In this wide-ranging anthology, editors Pamela S. Nadell and Jonathan D. Sarna bring together an impressive group of essays that demonstrate the process by which women and Judaism adapted to changing conditions in the United States, a process that magnified and transformed women's involvement in every aspect of Jewish religious life. The essays in this volume reveal not only the importance of women to the history of American Judaism, but the significance of that history to our understanding of the broader contours of women's experience in the United States.

In addition to an excellent introductory essay by Nadell and Sarna, the volume includes essays by Holly Snyder, Aviva Ben-Ur, Dianne Ashton, Karla Goldman, William Toll, Felicia Herman, Eric L. Goldstein, Beth S. Wenger, Regina Stein, Shuly Rubin Schwartz, Joyce Antler and Deborah E. Lipstadt. In studies ranging from discussions of Jewish women in the colonial household to investigations into the uses of Jewish racial identity among turn-of-the-century German Jewish women, to the [End Page 488] role of twentieth-century rebbetzins and the relationship between Judaism and feminism, the volume's contributors demonstrate that from the earliest days of American settlement to the modern civil rights era and beyond, Jewish women from Orthodox, Conservative, and Reform congregations simultaneously participated in both the internal religious life of their own households and communities and acted as cultural ambassadors, representing the public face of Judaism to the larger American society.

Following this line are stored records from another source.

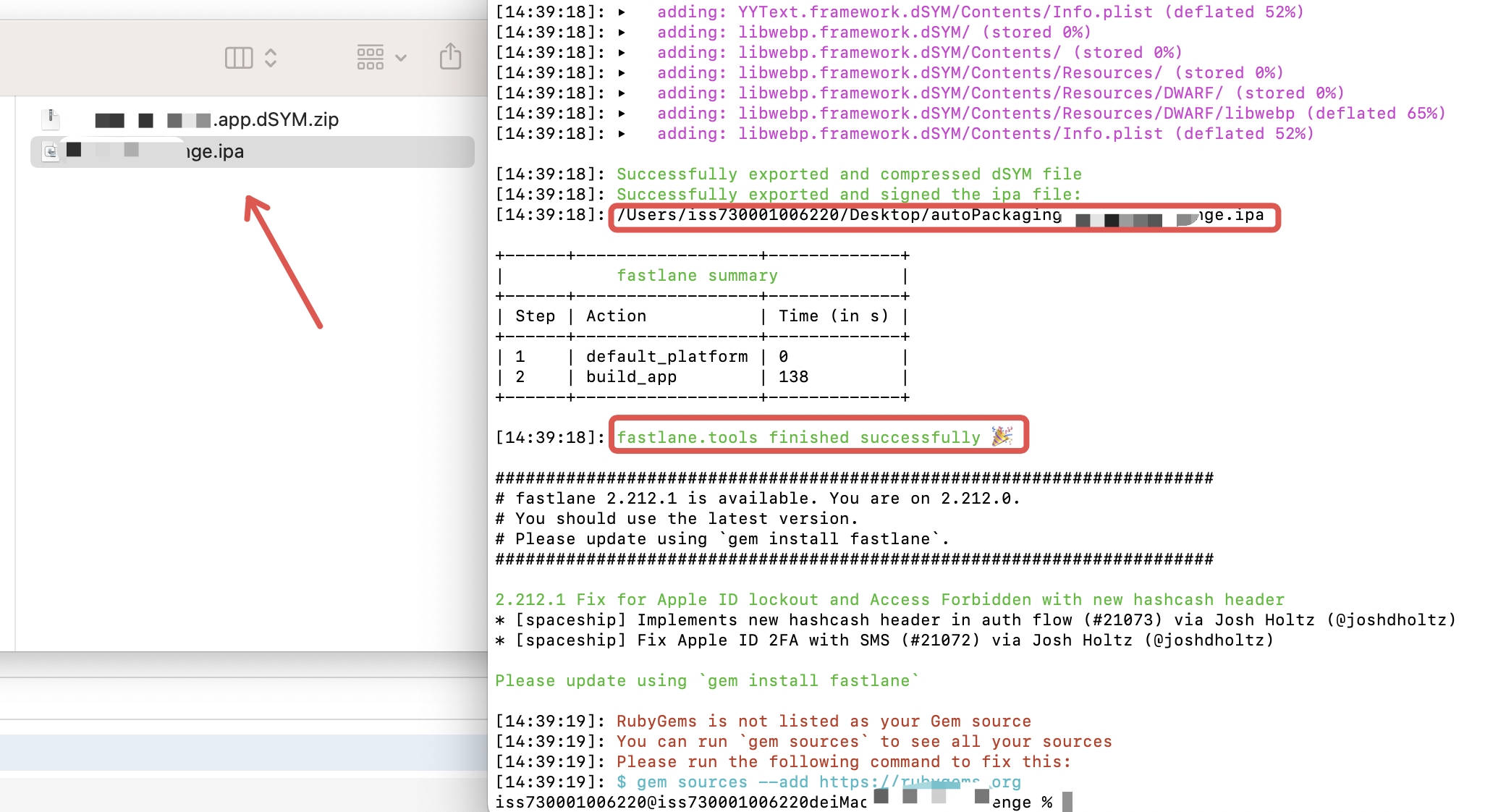1485x812 pixels.
Task: Click 'fastlane.tools finished successfully' text
Action: pyautogui.click(x=798, y=438)
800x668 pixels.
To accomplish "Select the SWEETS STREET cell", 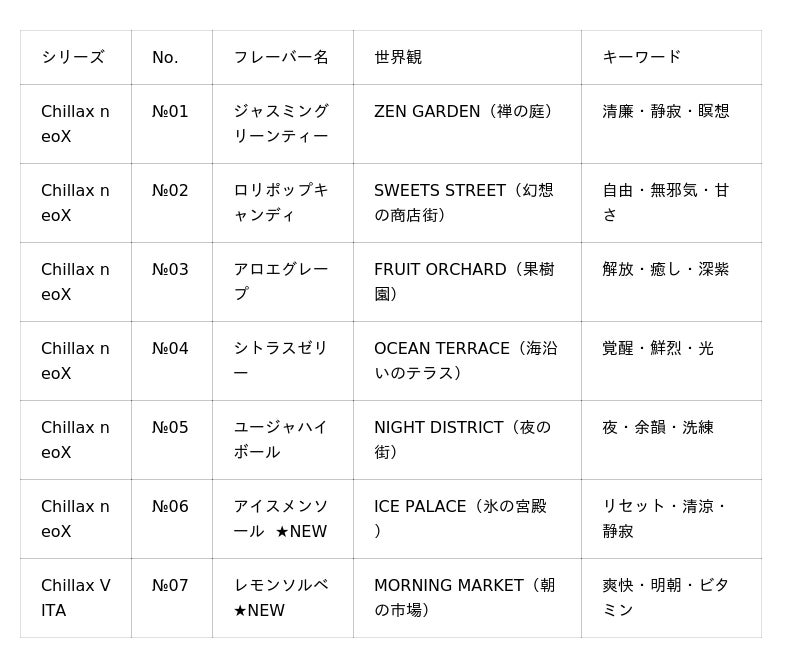I will [465, 203].
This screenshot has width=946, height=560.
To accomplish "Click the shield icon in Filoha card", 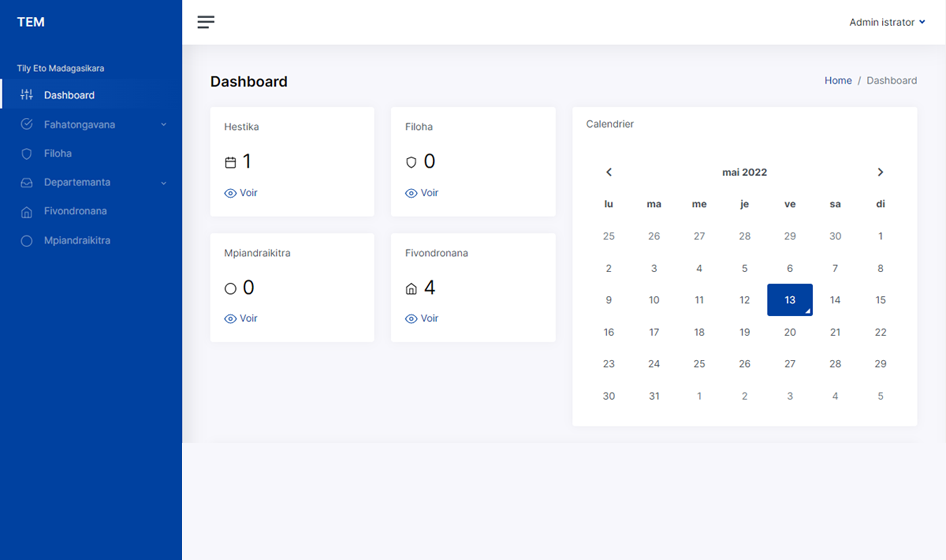I will click(x=411, y=162).
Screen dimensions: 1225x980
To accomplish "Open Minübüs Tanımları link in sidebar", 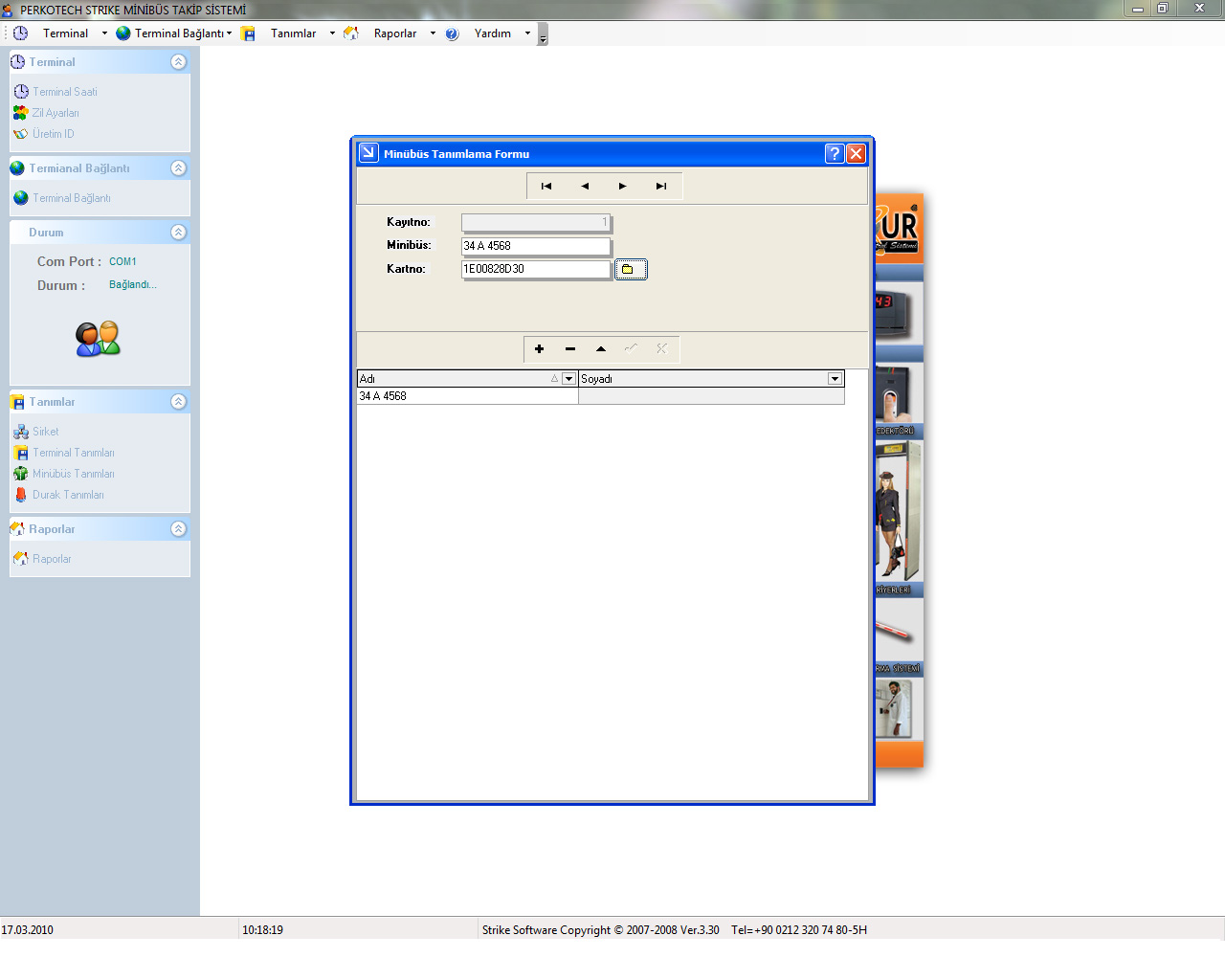I will (x=73, y=474).
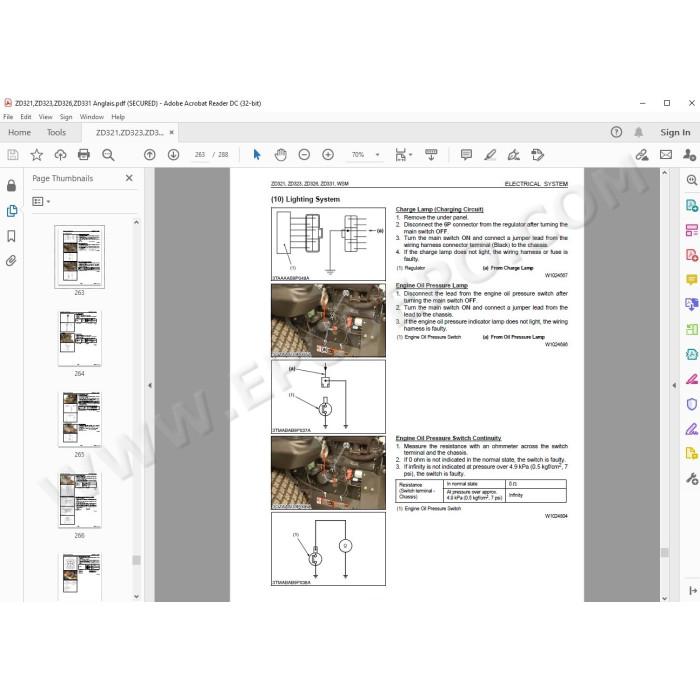This screenshot has width=700, height=700.
Task: Click the Print file icon
Action: 83,154
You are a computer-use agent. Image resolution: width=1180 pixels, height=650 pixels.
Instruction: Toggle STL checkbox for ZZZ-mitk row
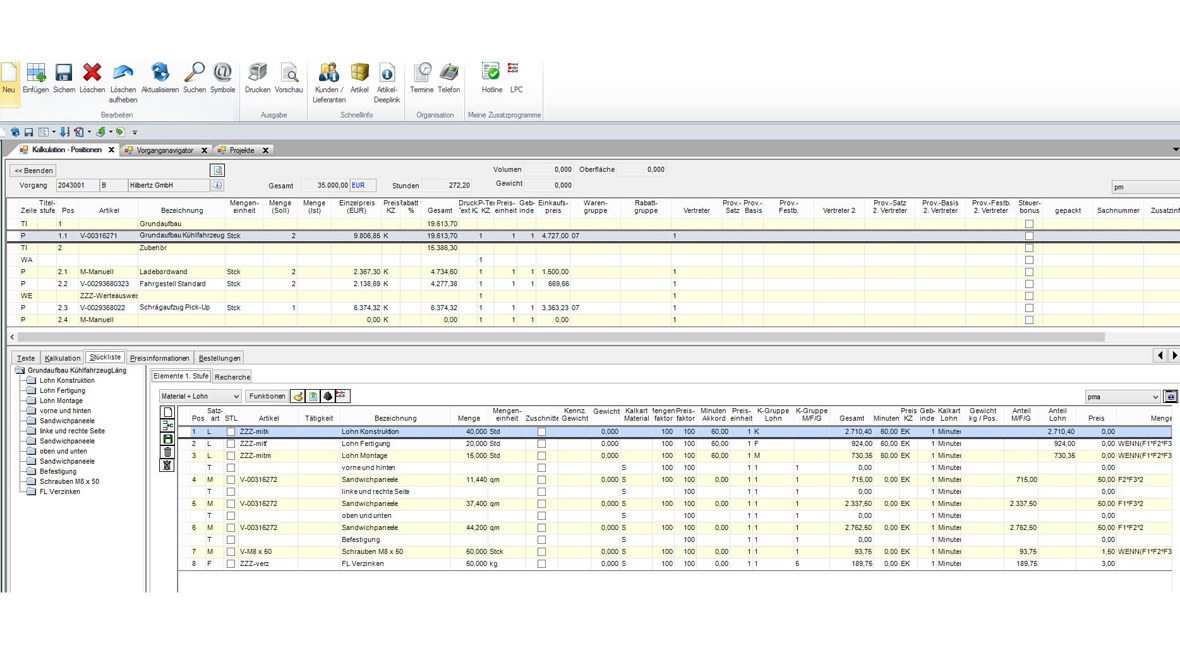(231, 432)
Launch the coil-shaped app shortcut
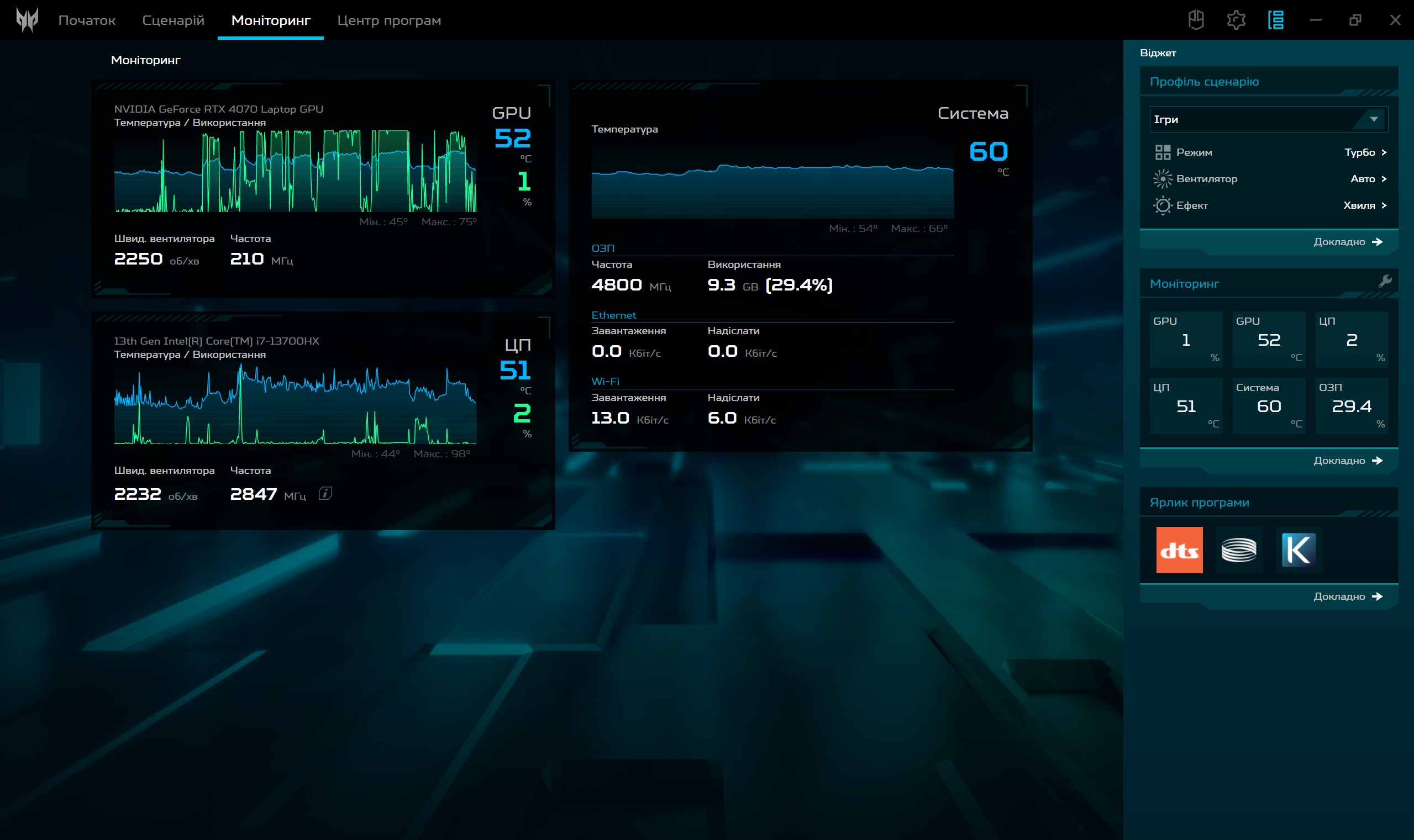Screen dimensions: 1414x840 (x=1238, y=550)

What is especially useful about these essays is their attention to the complicated ways in which women's roles in the realm of religious life both undergirded and helped justify their participation in the wider public sphere of Jewish-American life. Using the metaphor of "shifting veils," for example, Dianne Ashton examines patterns of Jewish women's lives during the Civil War, especially among the peddlers who settled in frontier communities, where they found themselves relatively isolated from other Jewish families. In a time of deep national divisions, Ashton shows, Jewish women sometimes concealed their religious differences from Christian neighbors in order to make common political cause in a divided nation. Conversely, some hid their political beliefs in order to consolidate faith-based bonds among Jewish family and friends.

Three articles (by Karla Goldman, William Toll, and Felicia Herman) examine the role of synagogue "Sisterhoods" as both extensions of women's domestic roles and springboards for more activist patterns of (German) Jewish female benevolence in nineteenth-century cities. Felicia Herman describes the ethos of "personal service" among a new generation of urban women and examines the rise of "scientific" concepts of charity that developed among "uptown" Sisterhoods which attempted to minister to the needs of "downtown" Eastern European immigrants. Together they show how the history of synagogue women both paralleled and diverged from broader patterns of urban women's lives in the U.S.

Several essays in this volume stand out for their ability to open their subjects onto wider conceptual terrain and, in doing so, to tie the theme of women and Judaism to a broader set of historical and intellectual issues. Beth Wenger's fascinating investigation into the scientific discourses on family purity in the interwar period is an especially compelling example of this kind of analytical reach. In her exploration of "Mitzvah and Medicine," Wenger traces the growing public interest in Judaism's laws of "family purity," especially the command that menstruating women abstain from sexual intercourse. Underscoring the syncretism between religious and scientific discourse in the period from 1920 to 1940, Wenger shows how medical studies of the lower rates of cervical cancer among Jewish women helped shape an uncanny relationship [End Page 489] between rabbis and public health officials. In an era when rabbis feared that modernity and assimilation were eroding commitments to Judaism, scientific experts on female reproductive health "bolstered the argument that...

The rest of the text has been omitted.